The architecture is clean. Writes go through Raft (using the same ra library RabbitMQ runs on), then to a Rust NIF storage engine. Reads hit ETS first for microsecond responses, fall back to disk for cold data. The Rust NIF handles low-level I/O with pure stateless functions - no Mutex, no dirty schedulers, proper consume_timeslice yielding. You get 50+ Redis commands, RESP3 protocol support, probabilistic data structures (Bloom filters, HyperLogLog, T-Digest), and vector search built in.
The embedded mode is the real story. No connection pool. No "what happens when Redis is down." One deployment, one thing to monitor. For standalone use, docker run -p 6379:6379 and connect with redis-cli.
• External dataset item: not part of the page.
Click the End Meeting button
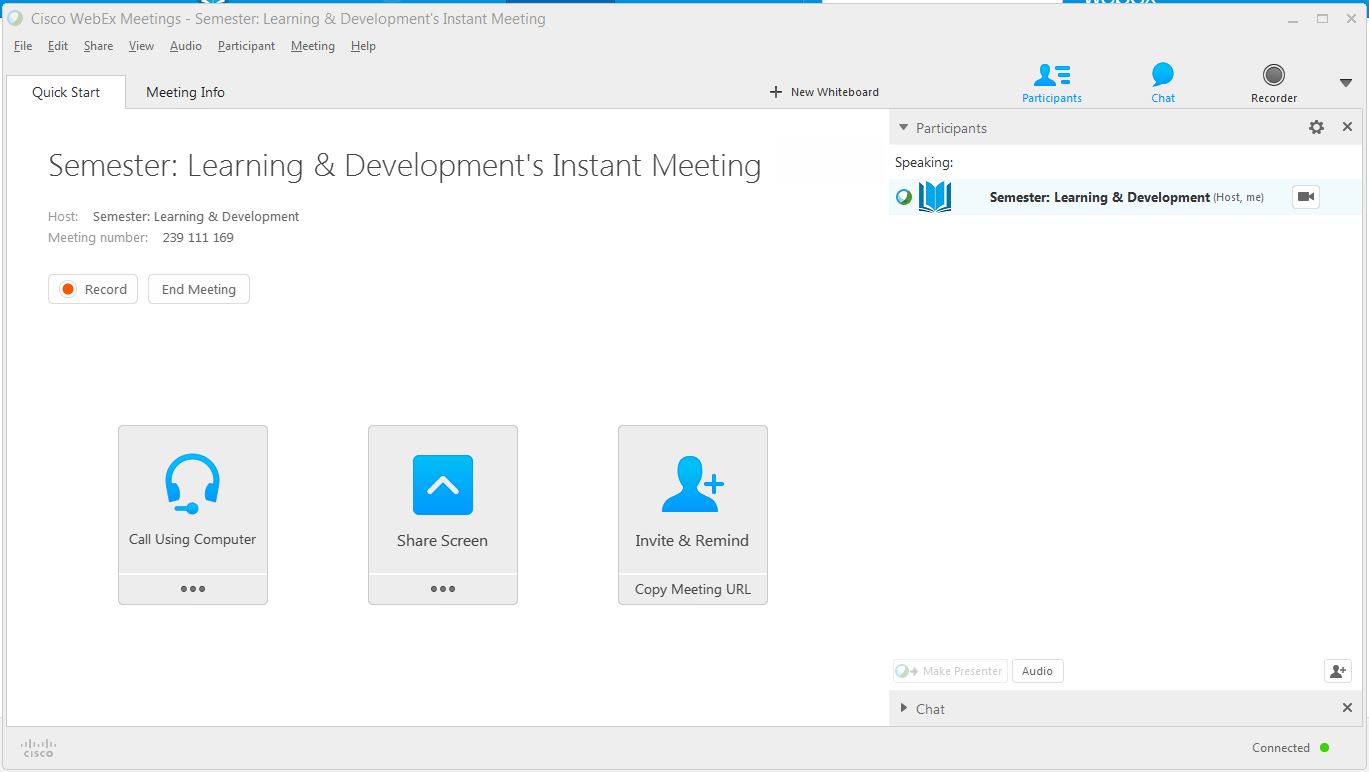This screenshot has width=1369, height=772. tap(199, 289)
⚡ Quickbeam Brings a Full JavaScript Runtime Inside the BEAM
A research project just dropped that runs JavaScript natively inside the BEAM VM with OTP supervision, native DOM access, and a built-in TypeScript toolchain. Quickbeam is not a port or a bridge - it is a JavaScript runtime that lives under BEAM supervision trees. Crashed JS process? Supervisor restarts it. The companion Volt asset pipeline integrates directly with Elixir projects.
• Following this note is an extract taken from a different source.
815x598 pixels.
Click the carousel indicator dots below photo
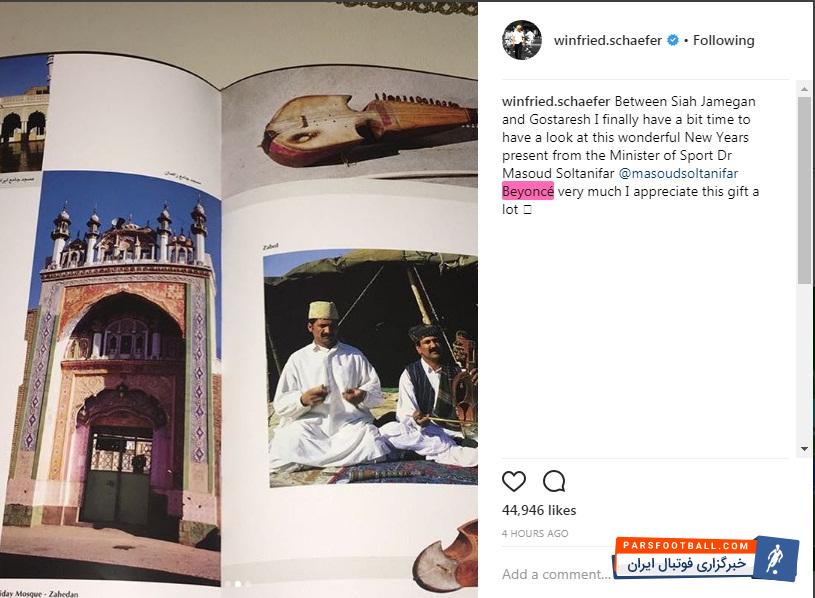(x=238, y=584)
This is not Hologram compiling Elixir to JS or Node interop through ports. Quickbeam embeds an actual JavaScript engine supervised by OTP. The implications for polyglot teams are significant - JavaScript developers can write frontend logic that runs on the same runtime as their Elixir backend, with the same fault tolerance guarantees. Whether that is a good idea is a separate conversation entirely.
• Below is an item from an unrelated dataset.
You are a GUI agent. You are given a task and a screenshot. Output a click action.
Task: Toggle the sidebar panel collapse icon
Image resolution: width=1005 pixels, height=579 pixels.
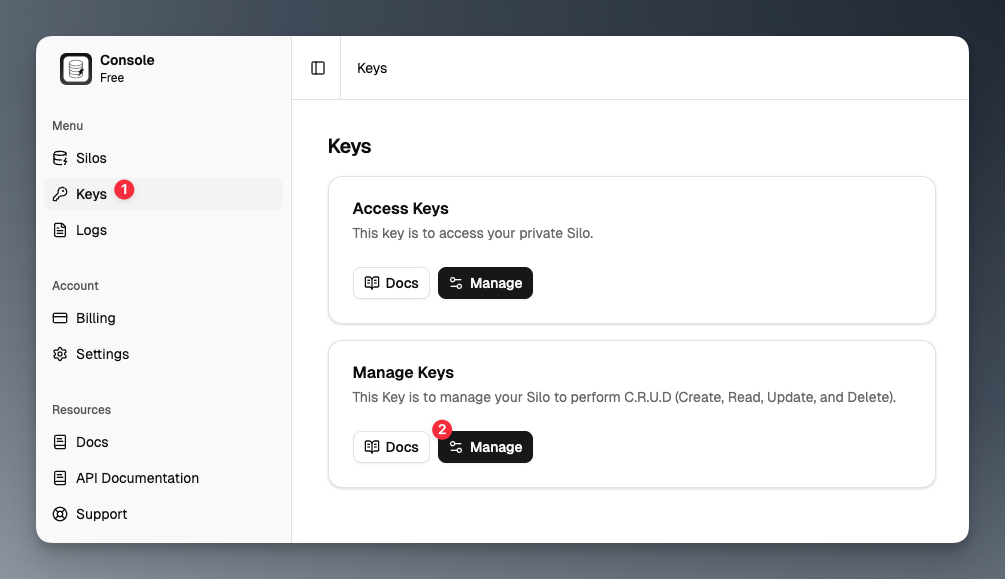(x=316, y=67)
🚀 Elixir Gets Its Official Language Server with Expert v0.1.0
The elixir-lang/expert repository tagged v0.1.0 - the first stable release of Elixir's official Language Server Protocol implementation. After six release candidates, the LSP handles umbrella apps without spawning duplicate engines, fixes Windows startup issues, prevents recursive alias generation for nested modules, and ships performance improvements by loading the module store after build.
This matters because LSP quality directly affects developer retention. Every "go to definition" failure and every missed autocompletion is friction that pushes developers toward languages with better tooling. Expert v0.1.0 is Elixir saying the tooling gap is closing - with official backing, not community goodwill alone.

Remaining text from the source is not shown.